▶ _TEXT FOR ANALYSIS_
◆ ◆ ◆ ◆ ◆

Organization of the Mammalian Locomotor CPG

Material below summarizes the article Organization of the Mammalian Locomotor CPG: Review of Computational Model and Circuit Architectures Based on Genetically Identified Spinal Interneurons, published on September 8, 2015, in eNeuro and authored by Ilya A. Rybak, Kimberly J. Dougherty, and Natalia A. Shevtsova.

Locomotion represents motor behaviors that allow animals to move in physical environment. In legged animals, including mammals, locomotion results from coordinated rhythmic movements of limbs interacting with the ground. As in other rhythmic behaviors, such as breathing or scratching, locomotion is controlled by central neural circuits referred to as central pattern generators (CPGs). The CPGs are able to autonomously generate basic rhythmic activity without rhythmic inputs from the higher brain areas and without afferent feedback.

The CPGs that generate the basic rhythmic locomotor activity in all vertebrates, including mammals, are located in the spinal cord. It is considered that there is at least a single CPG controlling each limb, since rats, cats, and humans are able walk on treadmills with split belts moving with different speeds. The locomotor pattern generated by a single CPG consists of two major phases, flexion and extension, which correspond to the swing (when limb is moving to a new position) and stance (when limb is standing on the ground) phases, respectively, in walking. It has been proposed that this flexor-extensor pattern is generated by reciprocally interacting flexor and extensor half-centers in each CPG. Interactions between circuits (and CPGs) controlling left and right limbs are mediated by commissural interneurons (CINs), whose axons cross the spinal cord midline and affect circuits on the contra-lateral side of the cord.

◆ ◆ ◆ ◆ ◆

▶ _DATASET SECTION_
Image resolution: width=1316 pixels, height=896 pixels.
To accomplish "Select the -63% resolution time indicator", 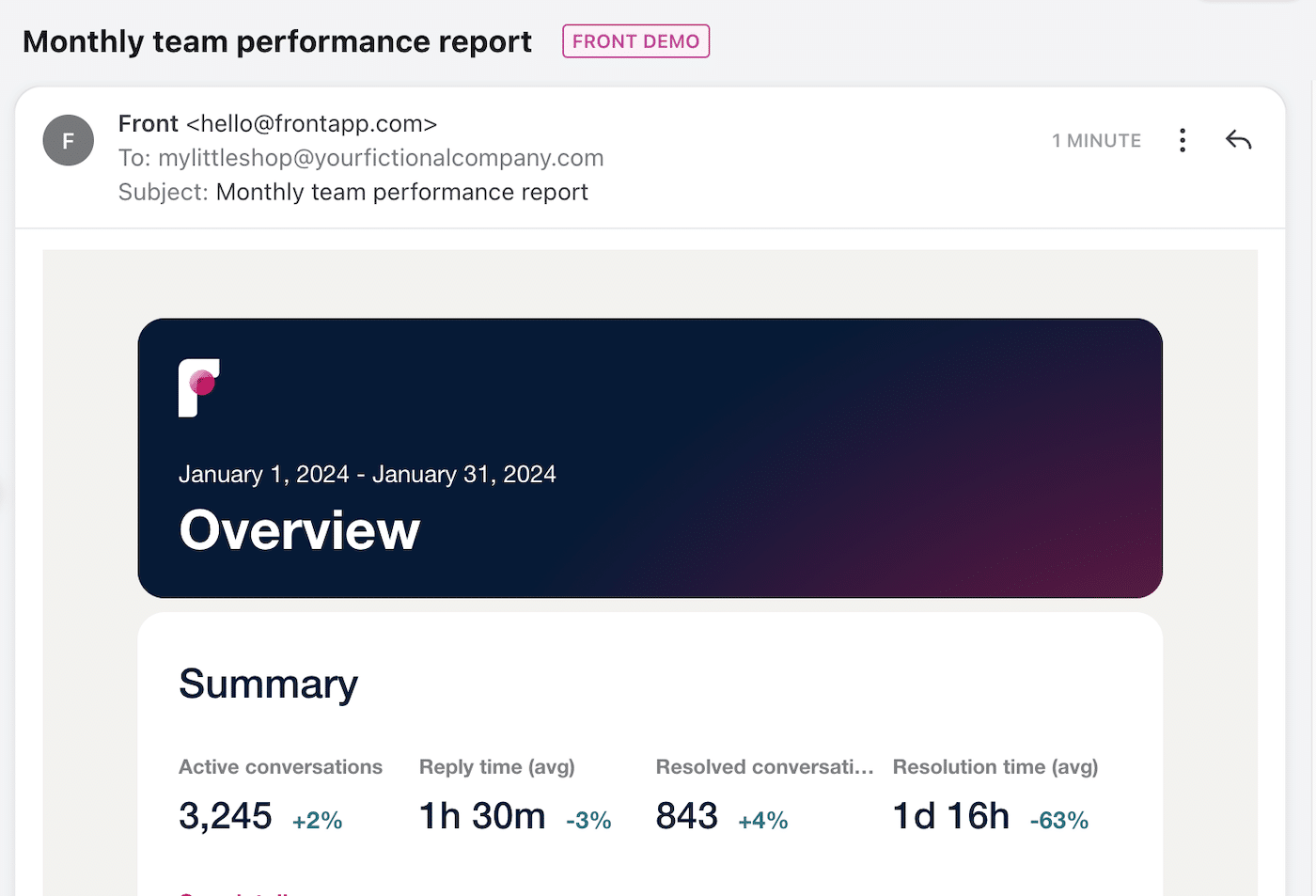I will click(1059, 820).
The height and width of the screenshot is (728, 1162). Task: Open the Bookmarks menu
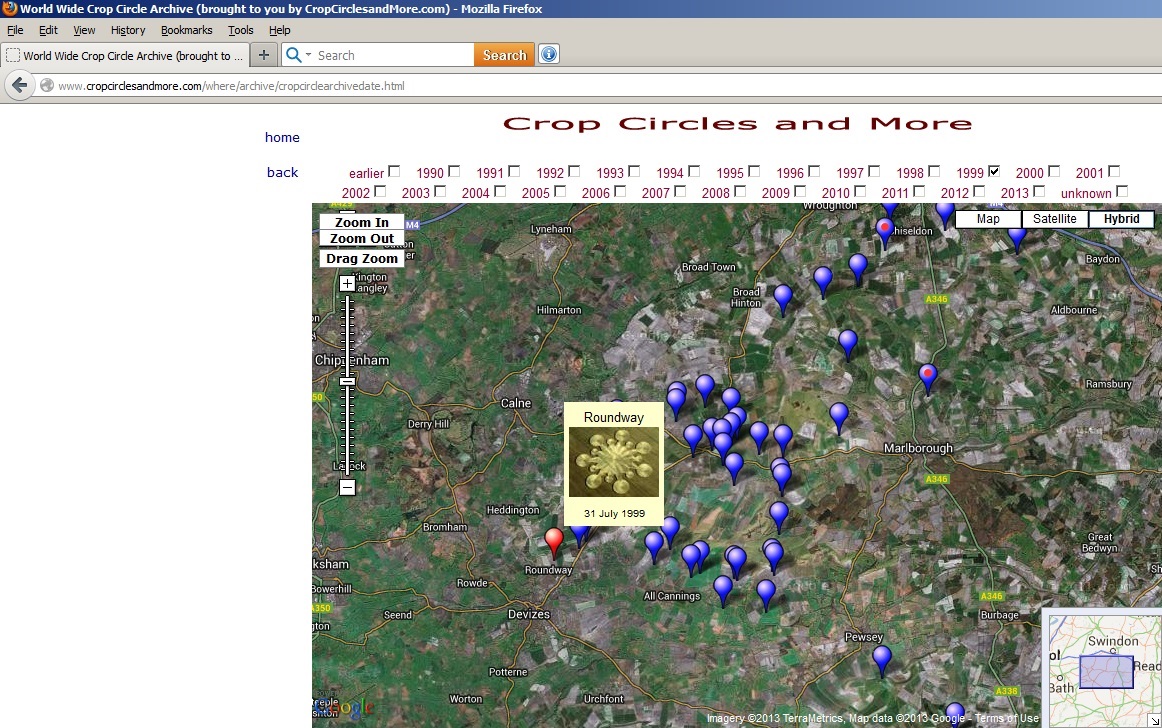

◆ ◆ ◆ ◆ ◆

▶ _WHAT YOU NEED TO DO_
[a] According to the CPG text, where are the CPGs that generate basic rhythmic locomotor activity in vertebrates located?
[b] Reproduce the part of the CPG text that opens with the words containing "Locomotion represents motor" and closes with "without afferent feedback.".

▶ _EXERCISE RESULTS_
[a] They are located in the spinal cord.

[b]
Locomotion represents motor behaviors that allow animals to move in physical environment. In legged animals, including mammals, locomotion results from coordinated rhythmic movements of limbs interacting with the ground. As in other rhythmic behaviors, such as breathing or scratching, locomotion is controlled by central neural circuits referred to as central pattern generators (CPGs). The CPGs are able to autonomously generate basic rhythmic activity without rhythmic inputs from the higher brain areas and without afferent feedback.